Endocytosis is the process by which cells take in molecules from their surroundings. Clathrin-dependent endocytosis requires the recruitment of clathrin to help curve the plasma membrane into the vesicle which absorbs the molecules. More recently, it was discovered that other, non-clathrin-dependent pathways existed. Macropinocytosis is one such pathway, creating larger vesicles without the use of clathrin.
Macropinocytosis was first described by Warren Lewis in 1931. He observed that the cell membrane would create a wave budding out from the surface, which then folded back on the membrane and thus created a vesicle. While Lewis initially called the process pinocytosis, it was later renamed macropinocytosis to distinguish from smaller, clathrin-dependent, or uncoated vesicles.
The membrane folding and vesicle formation were later discovered to be dependent on actin, a component of the cytoskeleton, and Rac1, a signaling protein. Macropinocytosis is a non-selective endocytosis pathway, facilitating the uptake of several nutrients and antigens.
Macropinocytosis is a signal-dependent pathway, meaning it needs to be induced by certain ligands. Usually it is induced by growth factors such as macrophage colony-stimulating factor-1 (CSF-1), epidermal growth factor (EGF), and tumor promoting factor. Downstream of this, macropinocytosis is dependent on Rac1, an intracellular signaling protein. This protein can in turn be activated by PAK1, which is also implicated in cytoskeletal remodeling.
Cholesterol also has a role in macropinocytosis, as it is vital for the recruitment of Rac1 to membrane ruffling sites.
Once stimulated by signaling, the membrane is ruffled. This is done by actin, which forms the cellular cytoskeleton. The cytoskeletal rearrangements by actin give rise to membrane ruffles. These ruffles made by actin are also called lamellipodia. Although many of the lamellipodia disappear back into the membrane, some will rise and then fold back on themselves, creating a vesicle.

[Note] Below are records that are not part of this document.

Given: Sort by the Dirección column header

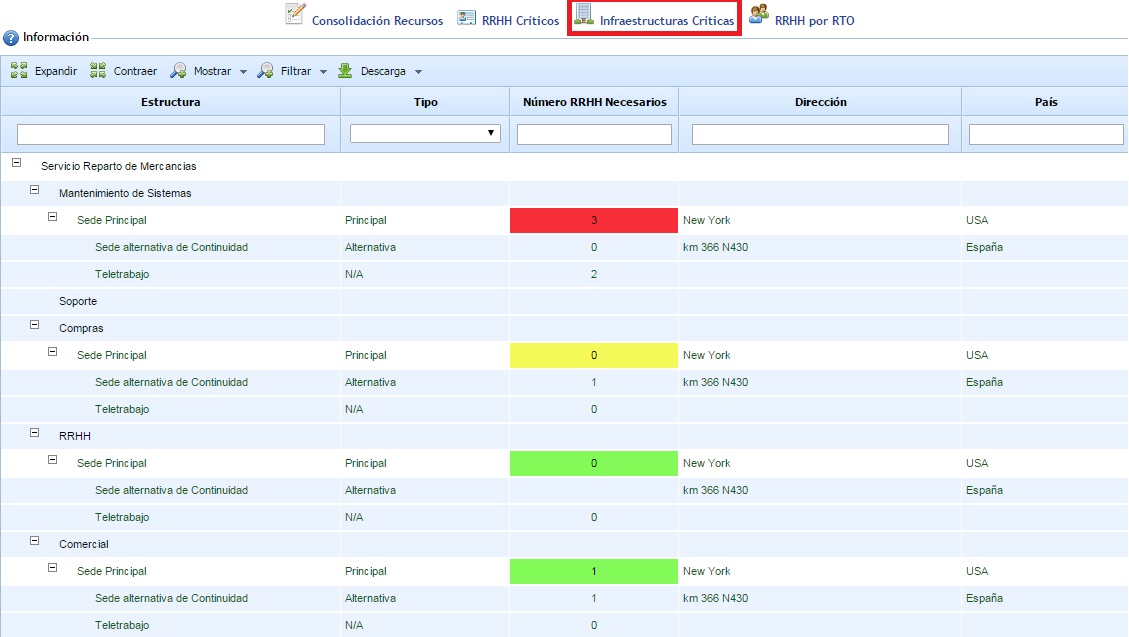Looking at the screenshot, I should [x=820, y=102].
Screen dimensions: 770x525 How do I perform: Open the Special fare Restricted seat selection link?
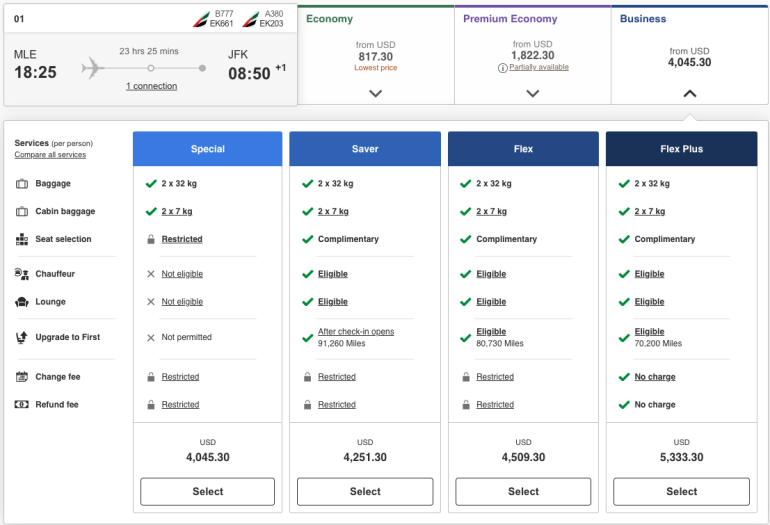coord(182,240)
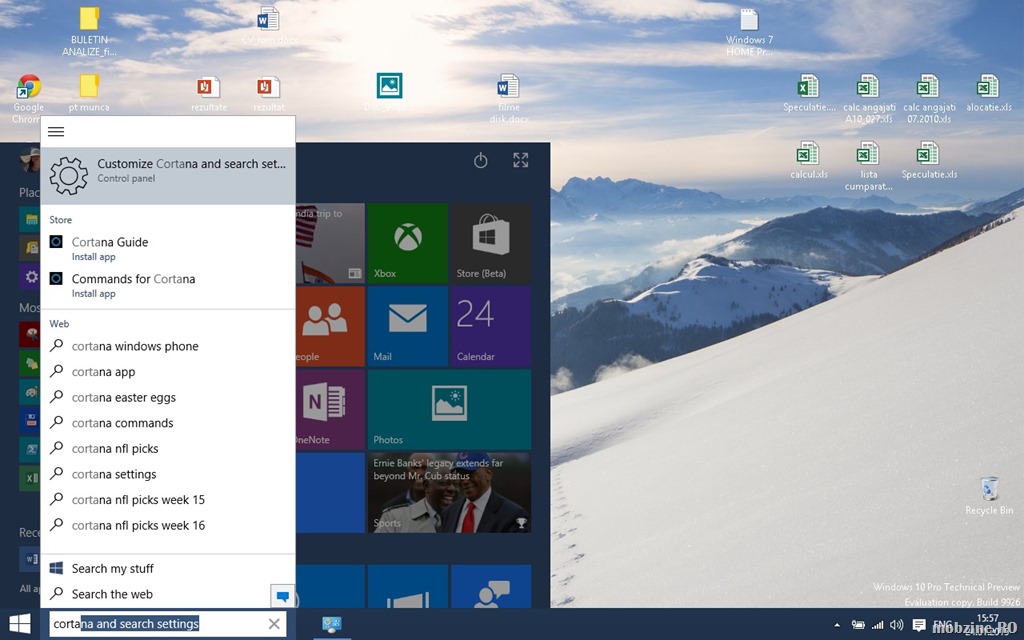Click the power button in Start menu
The width and height of the screenshot is (1024, 640).
[x=480, y=160]
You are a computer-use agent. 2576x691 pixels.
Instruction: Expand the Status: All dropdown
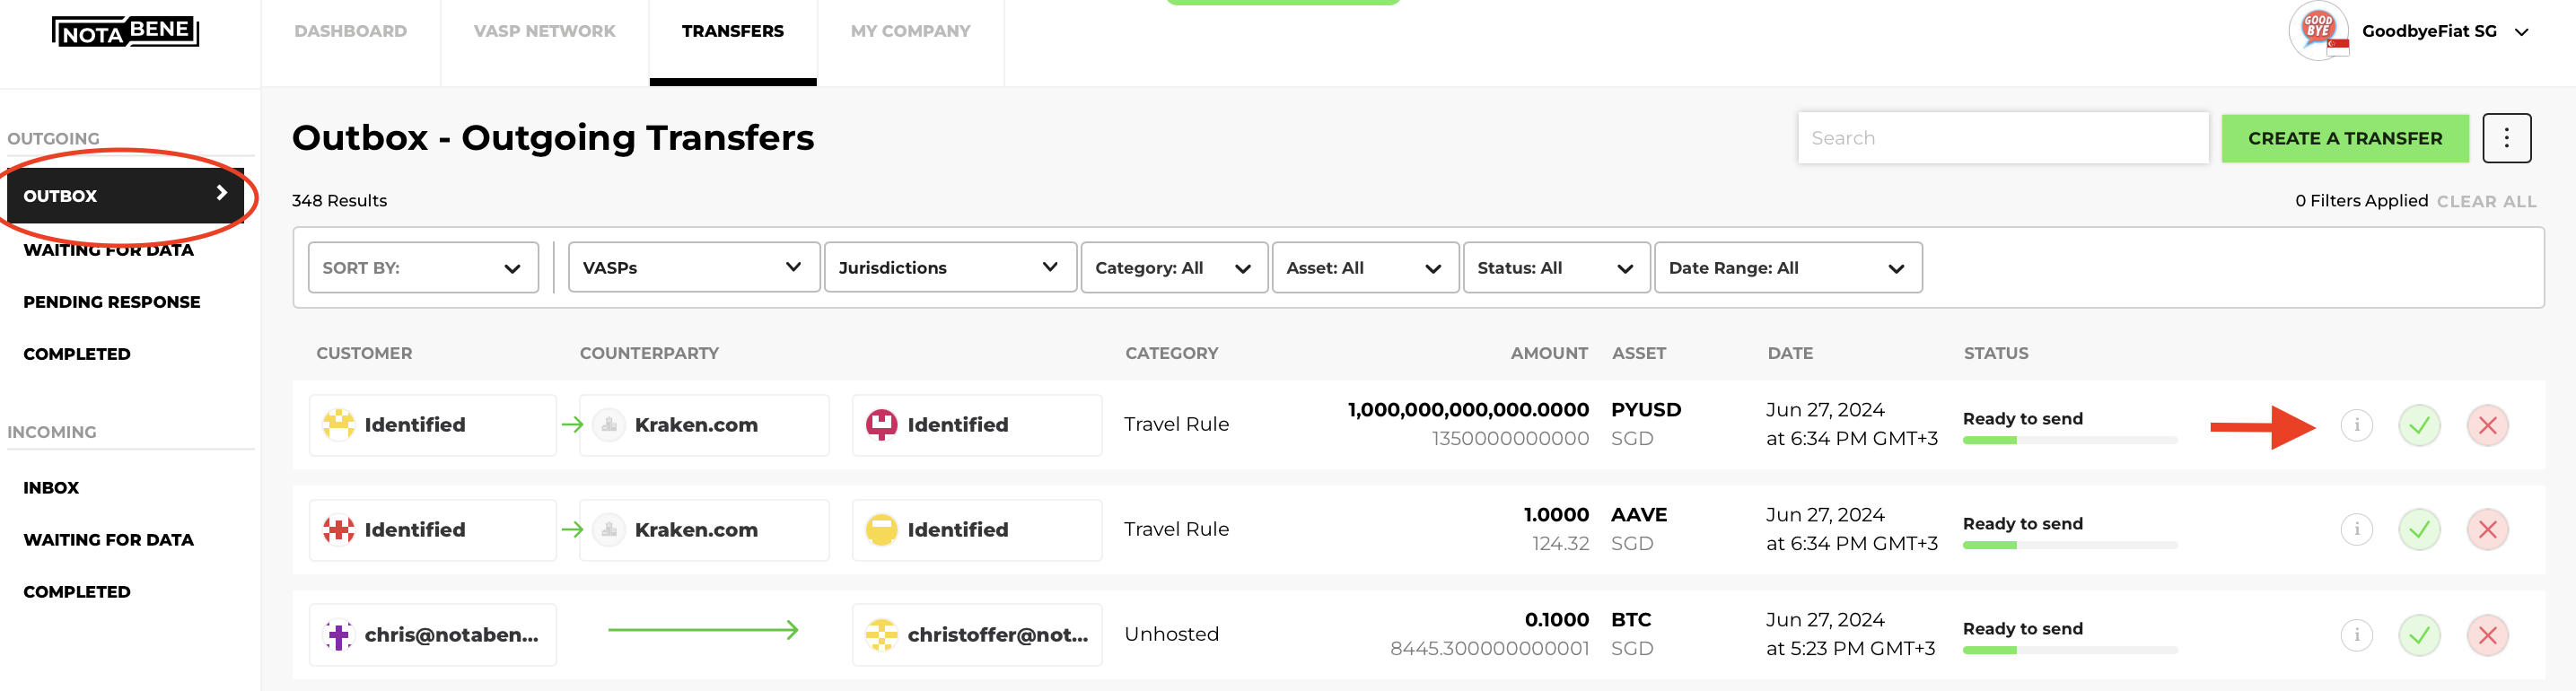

While folding, the lamellipodia trap solutes or molecules inside the newly formed vesicles. These vesicles are called macropinosomes.
The macropinosomes have no distinct membrane structure and can therefore vary in shape and size. However, they are larger than the vesicles produced by clathrin-dependent endocytosis. After formation, the macropinosomes mature inside the cell. This maturation process is likely to vary between cells.
In macrophages originating from bone marrow, macropinocytosis occurs due to CSF-1 signaling. The formed macropinosomes move towards the lysosome, in doing so they become smaller and go through changes of endocytic protein markers. Specifically, they first acquire transferrin receptors.
These are then lost, while Rab7 and lysosomal glycoprotein A are gained. Rab7 is lost, while lysosomal glycoprotein A remains on the macropinosome. The final step has the macropinosome merge with the tubular lysosomal compartments in the cell.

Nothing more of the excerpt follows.